Gli occidentali, salvo quelli appena liberatisi dal dominio sovietico, hanno espunto la guerra dal loro orizzonte esistenziale e storico, così come si rivelano incapaci di comprendere la passioni religiose e le fantasie messianiche che animano il mondo musulmano. Quali sono le cause di questa «miopia» storico-politica?

«Questa miopia è dovuta alle illusioni economiche della pace e alle fantasie dell’Onu che hanno pervaso il Dopoguerra: non abbiamo visto che la pace era minacciata dall’immigrazione di massa, che non poteva essere integrata in Europa e quindi era distruttiva a breve termine. Il “tout-économique” è stato visto come una panacea, la “globalizzazione” e l’“umanità” sono diventate l’orizzonte ultimo. Possiamo vedere le devastazioni civili dell’immigrazione musulmana in Paesi come Francia, Gran Bretagna, Belgio, Paesi Bassi, Danimarca e Svezia, con la possibile eccezione dell’Italia e dei Paesi dell’ex blocco sovietico. Tutto questo contiene i semi della guerra civile… Poiché il politicamente corretto mira all’inclusione generale, consideriamo la guerra come qualcosa di esterno, lontano e incomprensibile. Non volevamo vedere quello che stava accadendo nell’ex Jugoslavia, che era una replica della guerra civile libanese, o quello che Putin stava facendo ai confini dell’ex URSS: in Georgia e poi in Ucraina».

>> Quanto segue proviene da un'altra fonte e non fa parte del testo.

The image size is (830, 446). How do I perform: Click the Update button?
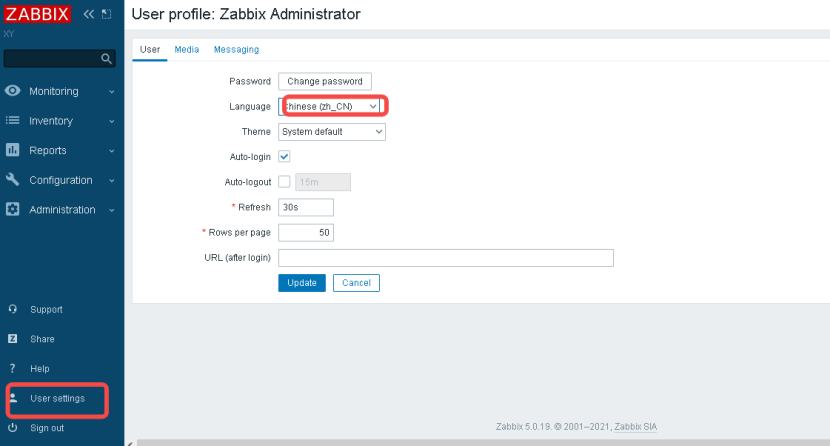coord(302,283)
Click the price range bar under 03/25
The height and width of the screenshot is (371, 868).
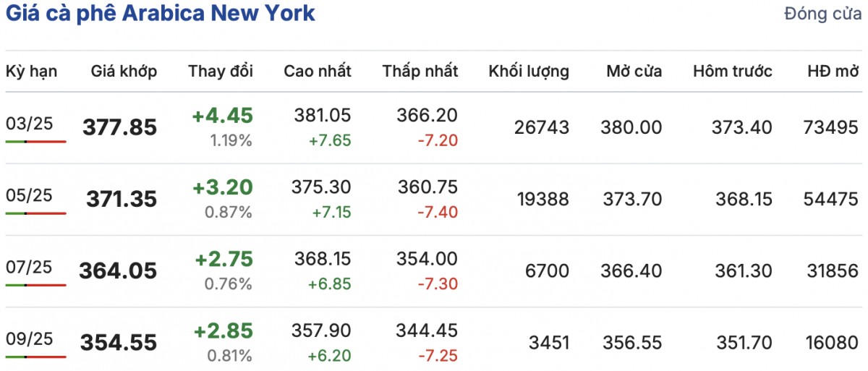tap(35, 142)
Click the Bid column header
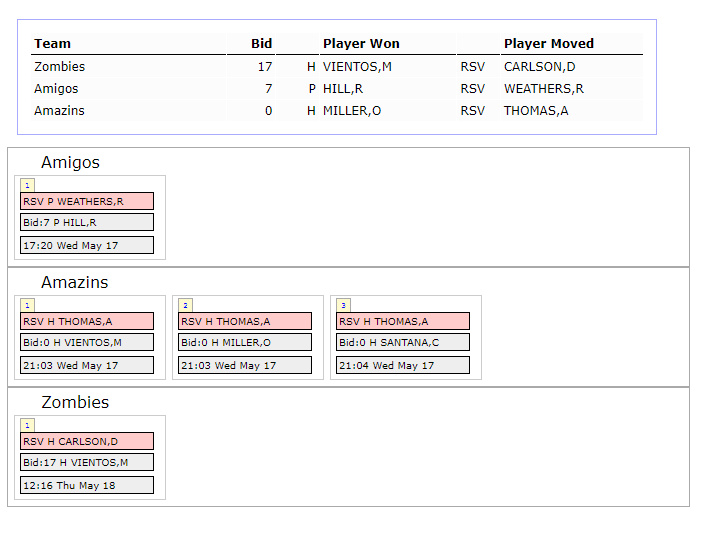The width and height of the screenshot is (701, 540). point(261,43)
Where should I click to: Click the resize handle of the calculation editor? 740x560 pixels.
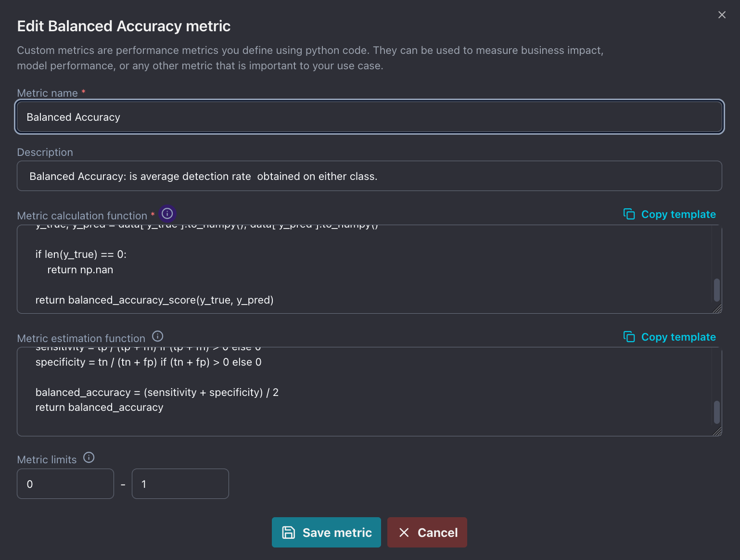717,309
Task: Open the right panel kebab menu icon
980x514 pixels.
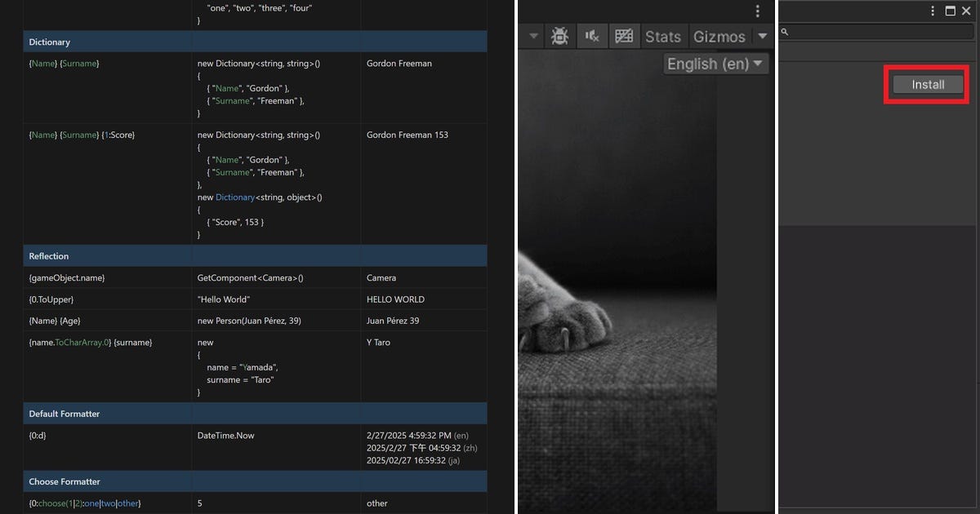Action: (932, 11)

Come giudica i «pacifisti» europei che vorrebbero disarmare l’Ucraina e boicottare Israele?

«Sono pecore che vogliono essere sgozzate dal macellaio: utili idioti manipolati dai russi e dai filopalestinesi – che comprendono tutti coloro che vogliono danneggiare l’Occidente attraverso un palestinismo isterico e, ovviamente, antisemita. Boicottare Israele significa, logicamente, sostenere Hamas, Hezbollah e i mullah iraniani, e quindi sperare che questo tipo di terrorismo si diffonda anche in Europa: non sto esagerando».

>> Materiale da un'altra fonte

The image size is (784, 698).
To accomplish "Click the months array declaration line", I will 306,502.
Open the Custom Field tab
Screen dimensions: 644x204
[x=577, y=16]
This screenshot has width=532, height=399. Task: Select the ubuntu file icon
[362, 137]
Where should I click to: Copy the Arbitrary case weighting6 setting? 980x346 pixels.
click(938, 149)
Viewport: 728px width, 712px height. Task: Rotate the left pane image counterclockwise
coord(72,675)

Lei è soprattutto uno scrittore: come si manifesta questa «fiacchezza» morale dell’Occidente nella letteratura?

«La letteratura europea non vede nulla, non sente nulla, non comprende nulla: l’autocensura generale, soprattutto in Francia, dove gli scrittori sono boicottati e dove la sorte di Sansal, per esempio, imprigionato dall’oligarchia militare algerina, è di scarso interesse, nonostante le dichiarazioni di principio. Lo scrittore europeo è diventato illeggibile, in un mondo che non vuole più leggere ma essere connesso».

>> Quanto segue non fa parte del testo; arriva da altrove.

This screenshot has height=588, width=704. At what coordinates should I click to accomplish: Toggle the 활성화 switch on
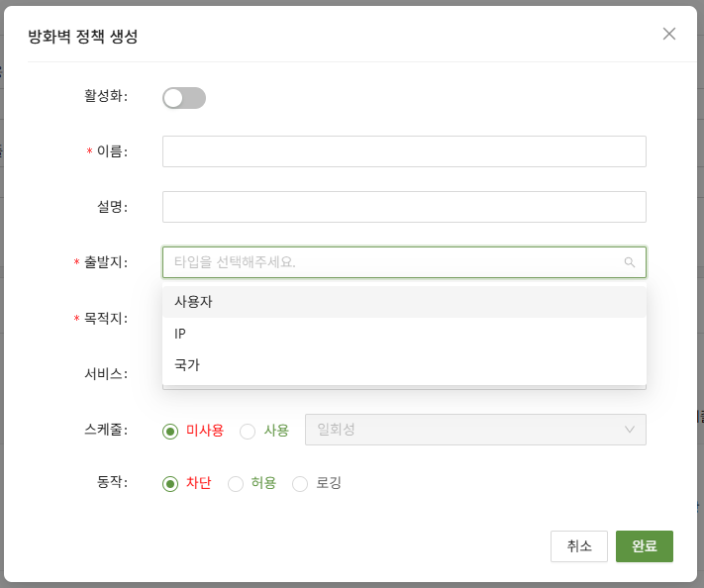point(184,97)
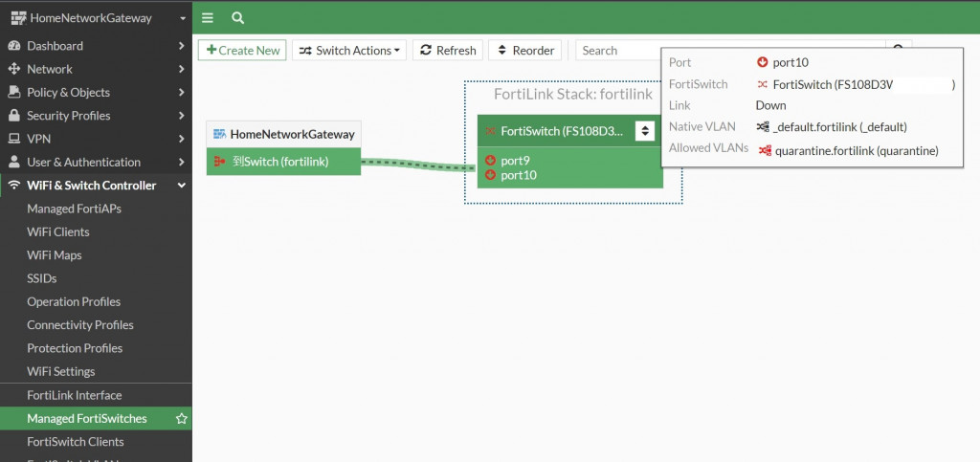Open the FortiSwitch up-down selector arrows
980x462 pixels.
645,131
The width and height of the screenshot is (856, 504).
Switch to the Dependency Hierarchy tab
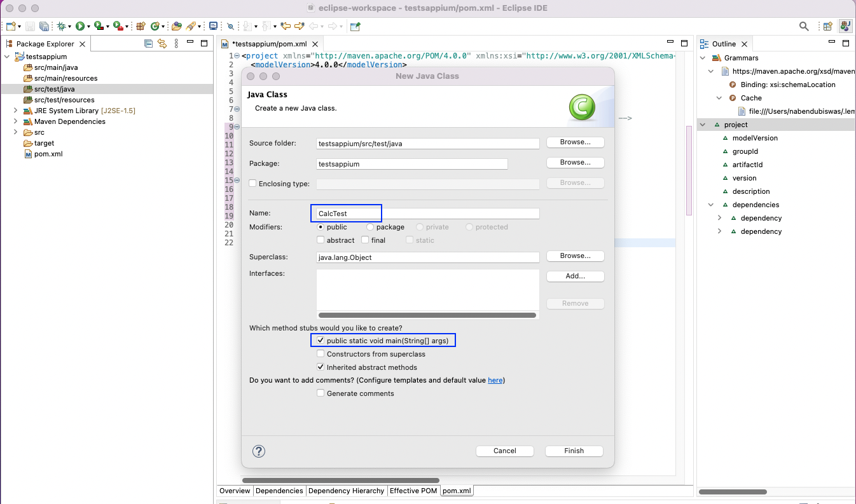(346, 491)
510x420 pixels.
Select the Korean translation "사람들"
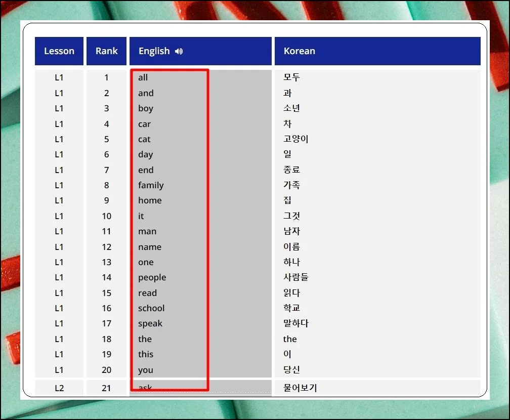(295, 277)
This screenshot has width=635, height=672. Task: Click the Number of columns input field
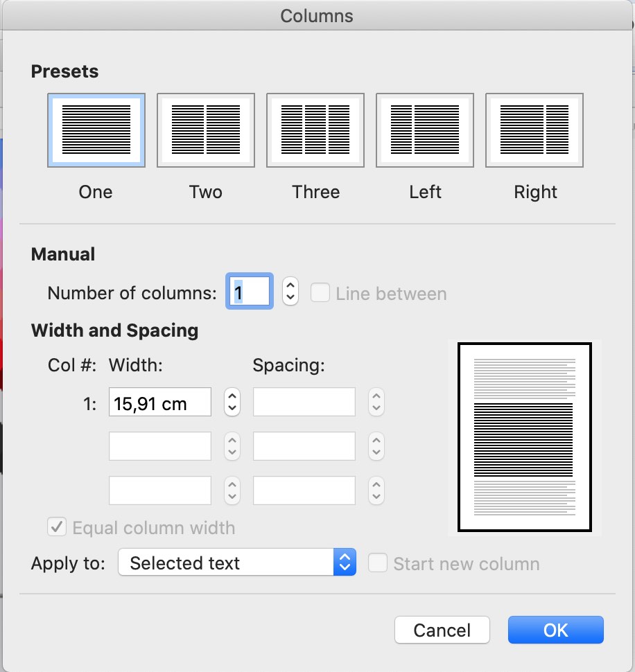coord(250,292)
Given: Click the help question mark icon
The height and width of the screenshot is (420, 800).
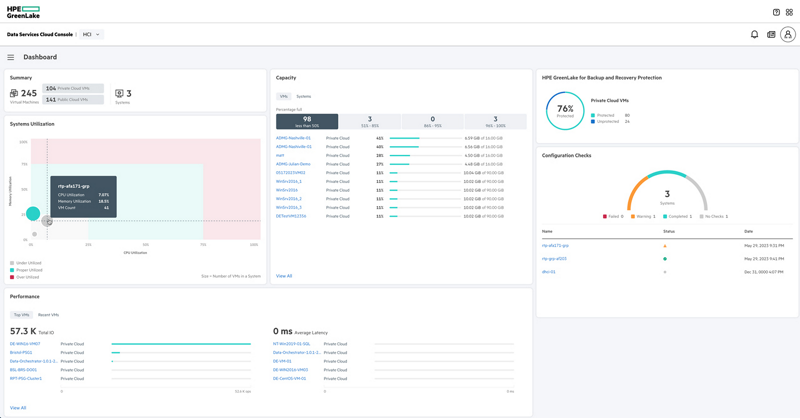Looking at the screenshot, I should pos(777,12).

Ultima domanda: come vede il futuro dell’Europa? E quello di Israele?

«Israele sta diventando la principale potenza del Medio Oriente, non solo grazie al suo genio militare, ma anche grazie agli Accordi di Abramo, che gli hanno permesso di fare pace con gli emirati del Golfo. Il prossimo passo sarà la pace con l’Arabia Saudita. L’Europa, dal canto suo, divisa, afflitta da nichilismo, narcisismo, pentimento, coscienza sporca, stupidità e contraddizioni, non è più granché né politicamente né culturalmente. Una megera che si trucca per cercare di stare in scena, ma che è insignificante».